In this absorbing and suspenseful historical narrative, Jane Schapiro meets a double challenge. First, she explores the legal and social complexities of a “class action.” She also clarifies the diverse facets of a very notable Holocaust related class action suit. Extending from October 1996 through August 1998, a team of dedicated lawyers effectively sustained a bold class action against Switzerland’s largest and most prominent banks. These mammoth institutions Included Credit Suisse, The Union Bank of Switzerland, and the Swiss Bank Corporation. Schapiro, a freelance writer and poet, draws on extensive research, court transcripts, and interviews with politicians, attorneys, historians, and survivors. Many chapters of her account begin with excerpts from the profoundly affecting letters of actual survivors represented in the legal action, each one appealing to the deeper “conscience” of codified, written law. In his plea to the Swiss banks Fairness Hearing, one letter writer describes the “physical mess in our bodies, in our souls,” that “all survivors” have been forced to endure. His own father, a Holocaust fatality, “was a master mechanic and a machinist in motors and equipment. He was sending the checks to Germany and to Italy and Switzerland for machine parts and motors. I don’t have papers. I cannot show. I just know that he sent it.”
Son of Jewish-Polish immigrants, Michael Hausfeld was the Washington-based attorney who led the legal team seeking economic justice for such survivors. Their case had to transform the vague entreaty of “I just know” into a compelling legal argument. While Hausfeld’s father had escaped Poland in 1939, many of his close relatives had tarried and were subsequently murdered by the Nazis. Hausfeld acutely felt that the major Swiss banks had failed in their “special international obligation to protect the assets of Holocaust victims.” With a solid professional reputation that could merit a fee of $435 per hour, Hausfeld still insisted that he and his entire team work “pro bono” without immediate compensation. As Schapiro explains, congressional legislation enacted in 1966 had expanded the power of class action claims; in fact, such suits could level the complex, litigious playing field. Attorney Mel Weiss, one of Hausfeld’s team of lawyers, had successfully taken on one corporation after another as he extended class action suits to personal injury and product liability cases. For Hausfeld, the suit would join technical legal proof with the charge of heinous crimes against humanity. In his argument, the Swiss banks had been partners in a “Faustian pact” by “cloaking assets derived from slave labor, and by receiving and converting looted goods into usable currency for the Nazis.”

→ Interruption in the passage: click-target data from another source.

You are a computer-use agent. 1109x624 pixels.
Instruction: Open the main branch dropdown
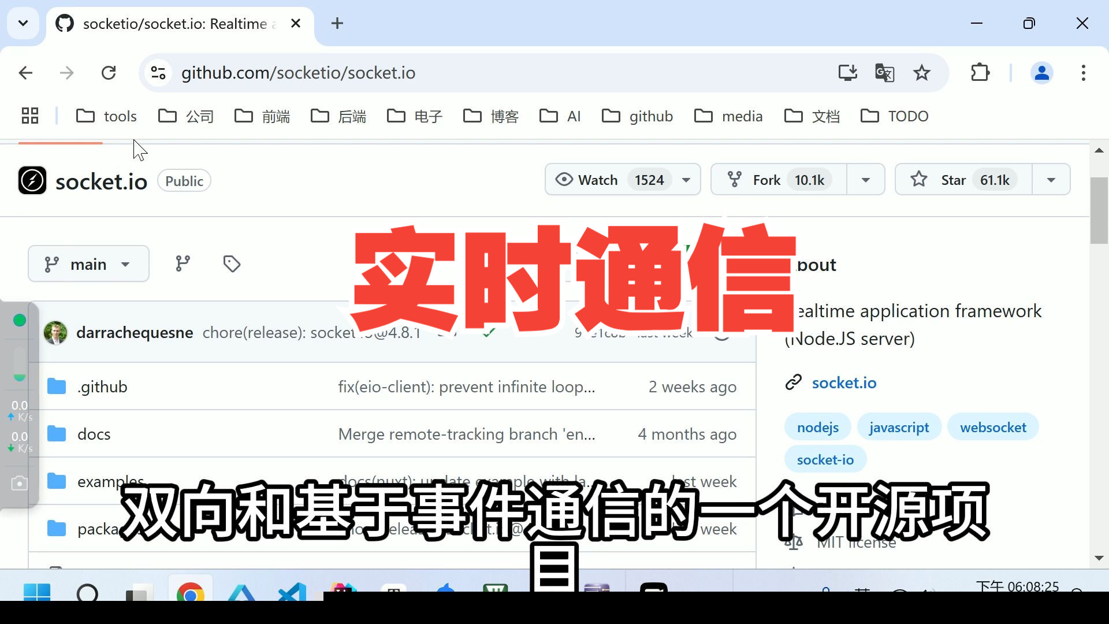(88, 263)
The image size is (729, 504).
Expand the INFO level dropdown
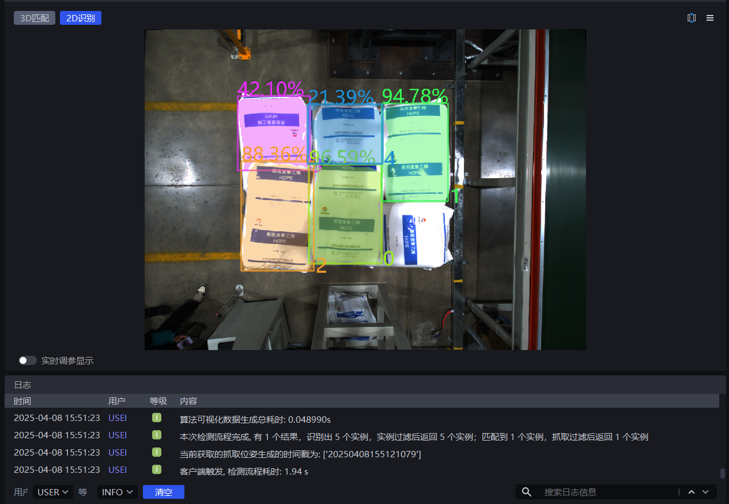point(117,492)
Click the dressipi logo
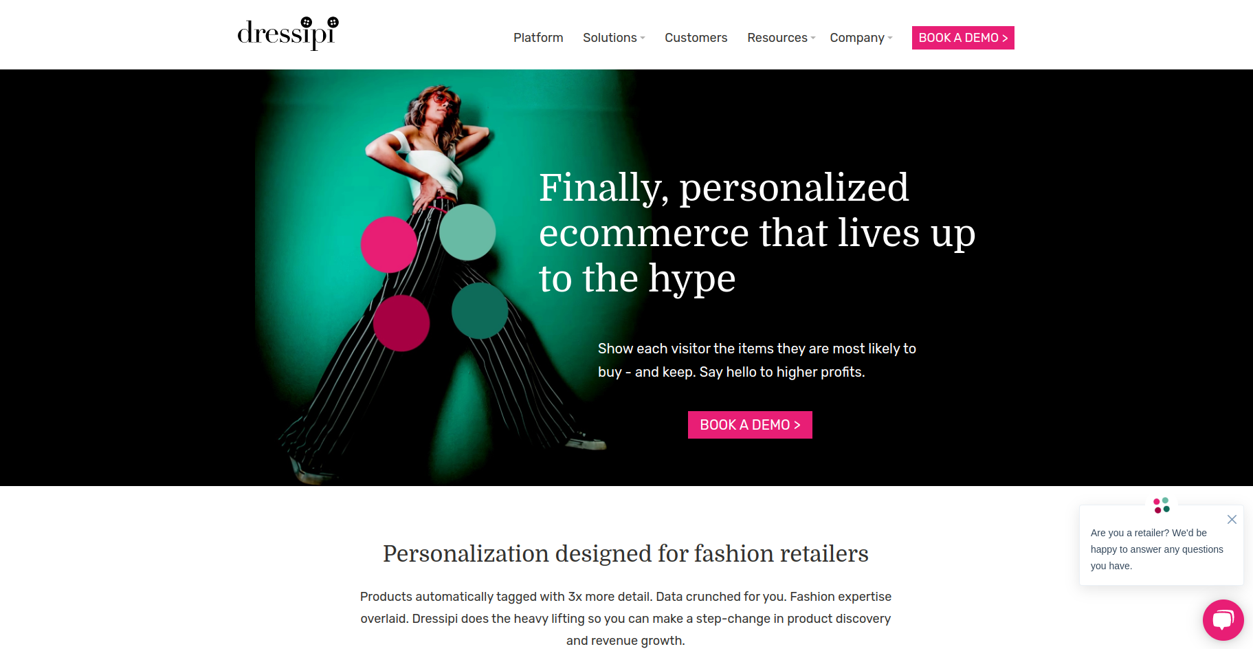1253x649 pixels. click(288, 34)
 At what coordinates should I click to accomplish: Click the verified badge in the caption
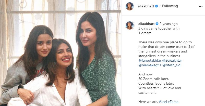[x=157, y=24]
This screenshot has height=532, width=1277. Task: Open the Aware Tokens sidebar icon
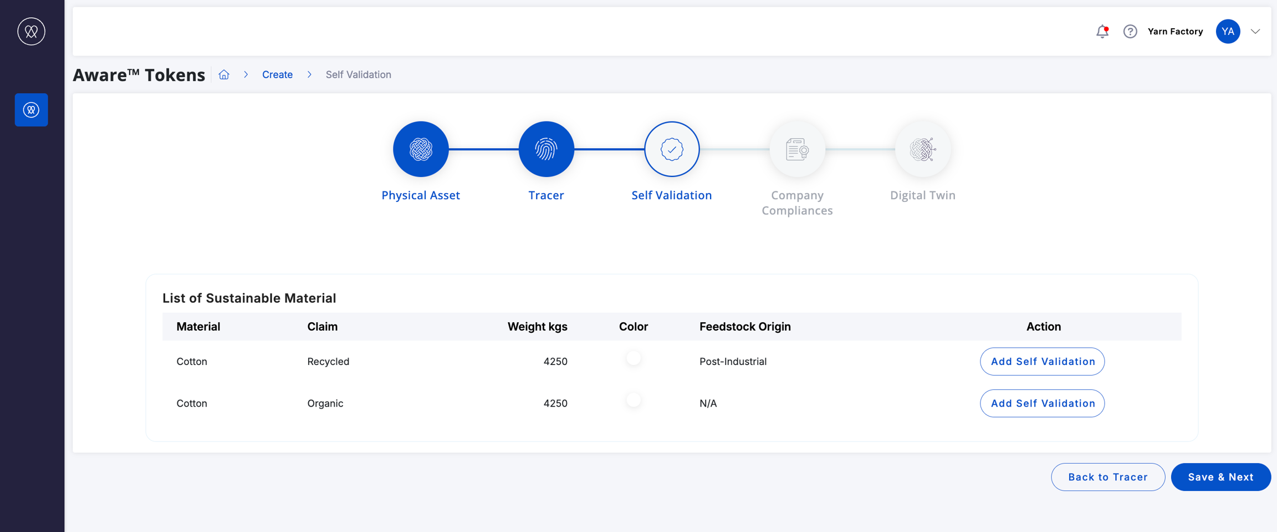pyautogui.click(x=31, y=110)
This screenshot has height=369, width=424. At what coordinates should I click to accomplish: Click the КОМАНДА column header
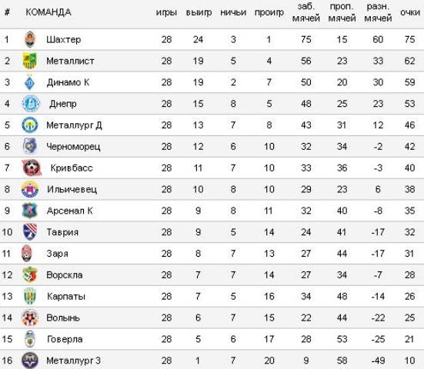48,12
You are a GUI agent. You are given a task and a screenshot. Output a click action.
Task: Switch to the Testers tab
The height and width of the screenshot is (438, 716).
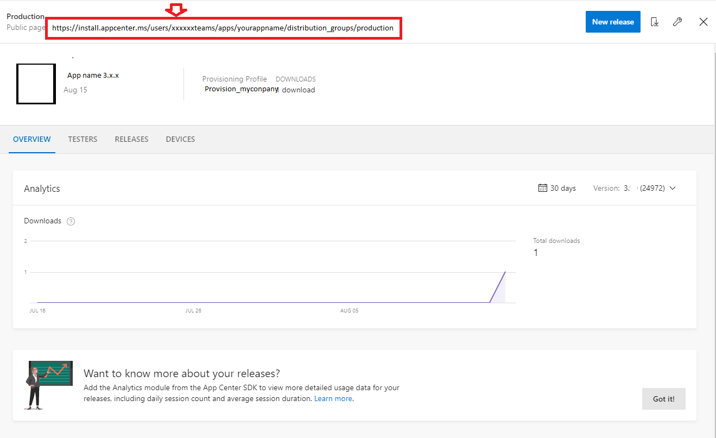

As it developed, the suit drew on a forty-five page report from a “Committee of Experts.” The report determined that sixty percent of assets looted from European Jewry had moved through Switzerland which starting in 1941 had the only currency that could be freely converted to other national currencies. The resulting charge of the Holocaust Victims Assets Litigation was for a ten billion dollar payment from the accused Swiss banks. While Hausfeld’s legal team was experienced and well prepared to conduct the class action in an American court, the Swiss bankers, in the author’s view, “were naively complacent.” Such collectivized claims do not exist in the Swiss legal system, and the bank executives were unaware that the “noise” created by such a suit can often be enough to bring about a settlement. Schapiro deftly creates suspense as she moves toward the decisive details of the out-of-court settlement. After considerable wrangling, Hausfeld’s team gained a 1.25 billion dollar judgment, but the resolution also divided the class of victims into five distinct categories. These were The Deposited Assets Class, The Looted Assets Class, Slave Labor Class I and II, and the Refugee Class, composed of those denied entry, expelled, or abusively mistreated by the Swiss authorities.
Such an outcome, in one attorney’s view, was an amazing “miracle.” However, the settlement’s very wide range of victim categories could inevitably disappoint and anger some of the potential recipients. A “class action,” Schapiro observes, “can include hundreds of thousands of individuals who are dispersed across the globe.” In this case, 1.4 million notice packages were sent out to class members in at least 48 countries. Nevertheless, the author stresses that the accused Swiss banks were required to pay out 1.25 billion dollars. Such a number can serve “as an important symbol. It is a statement that proclaims to the world that a great wrong was committed.” Bibliography, index, notes.